TEXT SHOWN -

Unlike smaller regional banks, and most other money center banks, Wells Fargo (WFC) stock hasn’t bounced off the March lows of the recent market crash. In fact, it really hasn’t gone anywhere. The stock, currently at $25 and change, is up only just modestly above its multi-year low of $22, which it reached in May. Thanks to the latest negative news, results from the Federal Reserve Board’s stress tests, the shares are likely to remain volatile until some of the fog of uncertainty is lifted during its 2Q20 earnings results on July 14th. 

Most Recent Blow

On June 25, the Federal Reserve published two new guidelines pertaining to both share repurchases and dividend payment. The easier to comprehend policy is the prevention of banks from buying back their own stock for the immediate future. Most big banks, including Wells Fargo, had already suspended their share buybacks previously – meaning this does not really matter too much in near-term.

The more complicated policy is the language about a dividend cap that may force some banks to cut their payouts. Under the new rule, banks’ dividends cannot exceed their average net income over the preceding four quarters, unless the Fed makes a specific exception. While there was no specific example as to what an exception might be, something along the lines of pure accounting mechanics seems palatable. An example of this would be a “goodwill impairment” because they do impact regulatory capital ratios. I would venture to suspect that most anything else would not be granted an exception.

Entries on locating words and elements:
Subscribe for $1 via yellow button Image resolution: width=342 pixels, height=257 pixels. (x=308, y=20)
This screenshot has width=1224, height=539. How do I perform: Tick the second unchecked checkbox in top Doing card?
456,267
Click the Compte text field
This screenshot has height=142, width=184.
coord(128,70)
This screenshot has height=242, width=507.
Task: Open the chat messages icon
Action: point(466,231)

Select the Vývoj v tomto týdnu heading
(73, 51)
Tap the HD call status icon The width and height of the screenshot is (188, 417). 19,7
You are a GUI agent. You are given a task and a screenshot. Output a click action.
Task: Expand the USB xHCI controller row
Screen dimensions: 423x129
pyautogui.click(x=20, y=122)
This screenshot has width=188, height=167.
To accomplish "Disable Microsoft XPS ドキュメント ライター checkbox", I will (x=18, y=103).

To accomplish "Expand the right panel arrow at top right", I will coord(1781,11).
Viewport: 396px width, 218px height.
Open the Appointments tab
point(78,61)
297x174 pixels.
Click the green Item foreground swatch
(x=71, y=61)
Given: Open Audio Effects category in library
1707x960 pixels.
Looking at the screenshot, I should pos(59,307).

SHORT TASK 1 -
Answer these questions using the article on Wells Fargo stock:
(a) What was the stock's multi-year low, and in which month was it reached?
(b) On what date did the Federal Reserve publish its two new guidelines?
(c) Under the new rule, what amount can banks' dividends not exceed?
SHORT TASK 2 - Continue the article on Wells Fargo stock from the point where it stops.
The items have no connection to the text about Wells Fargo stock.

RESPONSE 1 -
(a) $22, reached in May.
(b) June 25.
(c) Their average net income over the preceding four quarters, unless the Fed makes a specific exception.

RESPONSE 2 -
Addressing the Issue

While there is a lack of clarity on the permitted dividend under the Fed’s new guidelines, CEO Charlie Scharf recently addressed the topic and issued a press release that stated:

The company expects its common stock dividend in third quarter 2020 will be reduced from the current level of $0.51 per share. The company expects that the level of the third quarter dividend will be announced when it releases second quarter financial results.

While a statement like that would most certainly put dividend oriented stock into somewhat of a holding pattern until the catalyst-event clears, I found the more meaningful statement from the press release to have been overlooked by investors.

We expect our second quarter results will include an increase in the allowance for credit losses substantially higher than the increase in the first quarter.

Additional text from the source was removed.